Well, for the first five or six years we didn’t try to make it at all. We were just off doing other movies. The chorus of people saying “make a sequel” got louder and louder, which usually doesn’t happen, because it usually gets quieter and quieter. Around six years after the first Will asked, “Wait a second. Could we actually do this?” We took six months of doing other stuff and kicking around ideas, and it was 24 hour news that cracked the whole thing. We thought, “Oh my God. That’s probably the biggest change in broadcast news history.”
From that point on, it took another three years of going to the studio, trying to find a budget, having to get the schedule for the cast, and then, finally, we got to make it.
Maybe this was only a rumor, but weren’t you considering making it a musical?
That’s 100% true. Our whole idea came after the George Bush one-man show that I directed for Will on Broadway. This was before Book of Mormon, so we were saying, “This is crazy people don’t do more aggressive comedies on Broadway. They do comedy, but not like that. The crowd is clearly hungry for that.” It was kind of inspired by the Marx Brothers, who used to take their movies on the road as live shows. They’d perform them and get all the timing and jokes exactly right, and then they’d film them. We thought we could do that.
We liked the idea of it being a musical, so we were going to do a stripped down production of it for six months. When that was over with, we were going to go film the movie. Paramount really liked the idea, so that wasn’t what threw them off. What threw them off was the budget. That’s what took a couple of years to negotiate.
Was any music written?
No, we didn’t write anything. We just knew it was going to be 24 hour news. We thought of calling it “The Dawn of the New Media,” showing computers, the first fax machine, the first cell phone, and this whole new world scaring the hell out of these guys. Once we dumped the musical, we just streamlined it to just 24 hour news. No songs were written, but we did have one in mind, which we did do for the movie. It got cut out, but it was called: “It’s a Big, Big World.” I guess you could say we had one song.
What scene was it for?
It was for when they first show up 24 hour news station and they plug in their big board of monitors from all around the world, showing their feeds. You see these guys from San Diego looking at people from Pakistan, China, and Madagascar, and it’s the first time they realize it’s a big, big world. It turns into this giant musical number. We’re putting that on the DVD. I don’t know if you know this, but we’re putting out an entirely alternative version of the movie, where we we replace every single joke.
Right. The two and a half hour version. Do you have cuts that long for all your films?

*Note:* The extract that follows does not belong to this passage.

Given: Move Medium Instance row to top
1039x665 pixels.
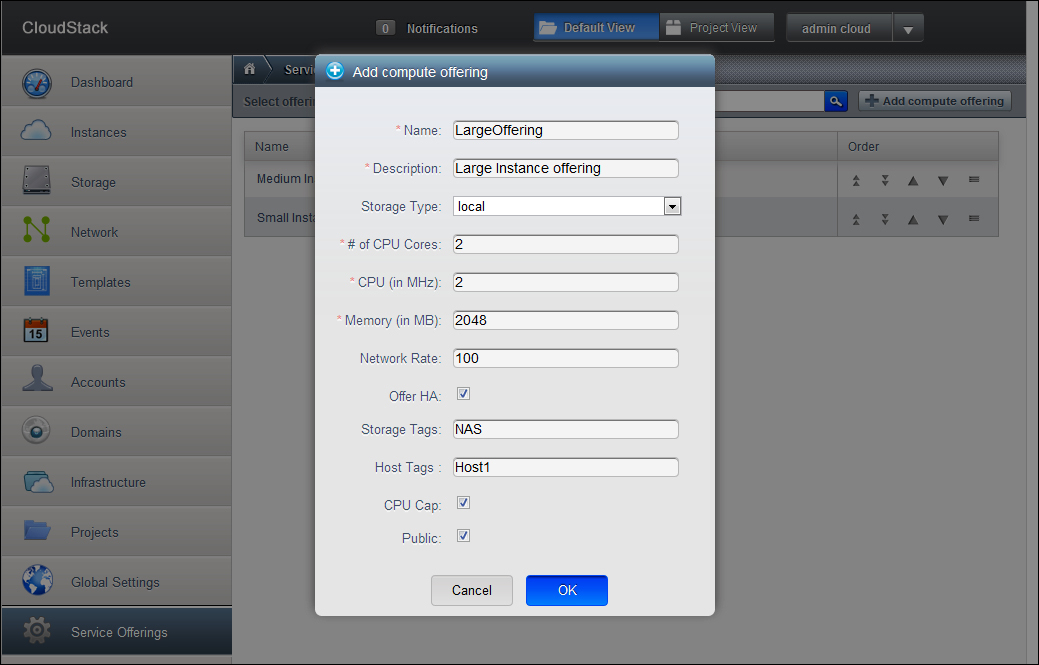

Every one, yeah. There’s always a three or three and a half hour cut, which has all of the improv and story beats thrown in. It doesn’t exactly play like a cut, though. I mean, we had a four and a half hour version of this when we first came in, but it wasn’t really a cut. It starts feeling like a movie at three hours. If you were crazy, you could release that version.
Didn’t you have a four and a half hour cut of Step Brothers?
I believe you are correct. The first draft of the script was 220 pages long, which I know sounds crazy [Laughs]. We never turned that in. It was only for us. We got it down to 135 before we turned it in.
Because you shoot so much footage, is there usually room made in the budget and schedule so you can have that extra time on set?
Maybe a little bit. What our line producer and executive producer, David Householter, says to me with the AD at the beginning is: “Are there any scenes you anticipate heavy improv on?” I’ll usually circle three or four scenes, saying we’re going to dig deep on those scenes. They’ll chuck us an extra quarter day, so there is an extra day thrown in for improv.
What we’ve learned is how to move really, really fast. It helps that you have these great actors that can do what’s written in three takes. Plus, I know not to shoot it in wide and to shoot it on the single and straight up twos, because that’s where you get all your improv. You can just use the wide shots as a connector, if you need to bridge two things.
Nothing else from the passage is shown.